BEGIN Text section

The COVID-19 outbreak has rendered performance of certain obligations under agreements difficult or impossible. As a result of the outbreak, parties are looking to rely on force majeure, which has the following effects:
1. The affected party is excused from its obligations for the period of the force majeure event. After the force majeure event is over, the party must resume its obligations.
2. The affected party is not liable to pay damages for non-performance of its obligation.
3. In extreme cases, the agreement may be terminated.
While the severity of the outbreak is indisputable with the government declaring it a pandemic and health emergency, the outbreak does not necessarily mean that parties can automatically rely on force majeure to be exonerated from their nonperformance.
There are a number of issues that must be considered before parties can claim that they should be exonerated from their obligations due to the COVID-19 outbreak.

END Text section

Things to do ::
[1] Rewrite the paragraph of the text on force majeure that begins "While the severity of the outbreak" in a single shorter sentence that keeps its main facts.
[2] Decide whether each statement agrees with the text on force majeure, answering yes or no and quoting the deciding words: (a) Once the force majeure event ends, the affected party must resume its obligations. (b) The affected party must pay damages for non-performance of its obligation. (c) The agreement may be terminated in every case of force majeure.
[3] Write out the part of the text on force majeure from "2. The affected" up to and including "from their nonperformance.", with its wording unchanged.
The records come from a different source than the text on force majeure.

BEGIN Source information

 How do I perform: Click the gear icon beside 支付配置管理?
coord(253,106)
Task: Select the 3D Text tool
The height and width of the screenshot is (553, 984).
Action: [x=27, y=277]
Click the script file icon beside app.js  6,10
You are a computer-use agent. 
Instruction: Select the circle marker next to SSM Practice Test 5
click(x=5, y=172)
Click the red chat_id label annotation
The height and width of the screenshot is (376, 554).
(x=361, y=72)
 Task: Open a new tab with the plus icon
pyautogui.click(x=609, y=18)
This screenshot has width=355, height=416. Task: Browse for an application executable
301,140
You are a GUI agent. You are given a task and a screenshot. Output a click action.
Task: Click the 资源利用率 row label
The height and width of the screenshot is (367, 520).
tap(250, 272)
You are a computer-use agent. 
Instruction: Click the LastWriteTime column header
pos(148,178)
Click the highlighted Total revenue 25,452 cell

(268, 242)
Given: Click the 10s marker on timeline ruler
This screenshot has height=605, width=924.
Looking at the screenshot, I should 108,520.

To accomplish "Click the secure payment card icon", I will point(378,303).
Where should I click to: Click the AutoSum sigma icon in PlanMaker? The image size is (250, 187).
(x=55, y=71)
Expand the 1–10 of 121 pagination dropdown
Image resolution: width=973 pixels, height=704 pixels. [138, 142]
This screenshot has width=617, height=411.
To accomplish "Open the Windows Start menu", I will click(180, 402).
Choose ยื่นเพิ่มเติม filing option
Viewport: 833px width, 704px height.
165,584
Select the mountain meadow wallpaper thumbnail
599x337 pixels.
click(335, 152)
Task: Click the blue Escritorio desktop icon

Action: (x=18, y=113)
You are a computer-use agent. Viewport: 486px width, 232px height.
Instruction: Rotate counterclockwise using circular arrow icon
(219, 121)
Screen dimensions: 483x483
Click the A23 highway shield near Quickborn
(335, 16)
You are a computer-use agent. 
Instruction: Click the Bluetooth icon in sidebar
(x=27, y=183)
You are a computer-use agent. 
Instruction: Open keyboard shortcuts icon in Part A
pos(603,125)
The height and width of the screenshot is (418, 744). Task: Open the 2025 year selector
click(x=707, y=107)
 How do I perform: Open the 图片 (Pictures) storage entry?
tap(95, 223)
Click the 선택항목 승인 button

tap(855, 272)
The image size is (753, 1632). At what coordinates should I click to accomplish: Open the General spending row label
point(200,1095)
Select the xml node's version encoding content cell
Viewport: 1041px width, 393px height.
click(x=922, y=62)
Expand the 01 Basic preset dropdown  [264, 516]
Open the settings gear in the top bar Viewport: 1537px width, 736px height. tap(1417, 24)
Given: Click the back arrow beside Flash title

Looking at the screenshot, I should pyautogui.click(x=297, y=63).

END Source information

Answers to the tasks ::
[1] Although the government has declared the outbreak a pandemic and health emergency, parties cannot automatically rely on force majeure to be excused from nonperformance.

[2]
(a) Yes: "After the force majeure event is over, the party must resume its obligations."
(b) No: "The affected party is not liable to pay damages for non-performance of its obligation."
(c) No: "In extreme cases, the agreement may be terminated."

[3]
2. The affected party is not liable to pay damages for non-performance of its obligation.
3. In extreme cases, the agreement may be terminated.
While the severity of the outbreak is indisputable with the government declaring it a pandemic and health emergency, the outbreak does not necessarily mean that parties can automatically rely on force majeure to be exonerated from their nonperformance.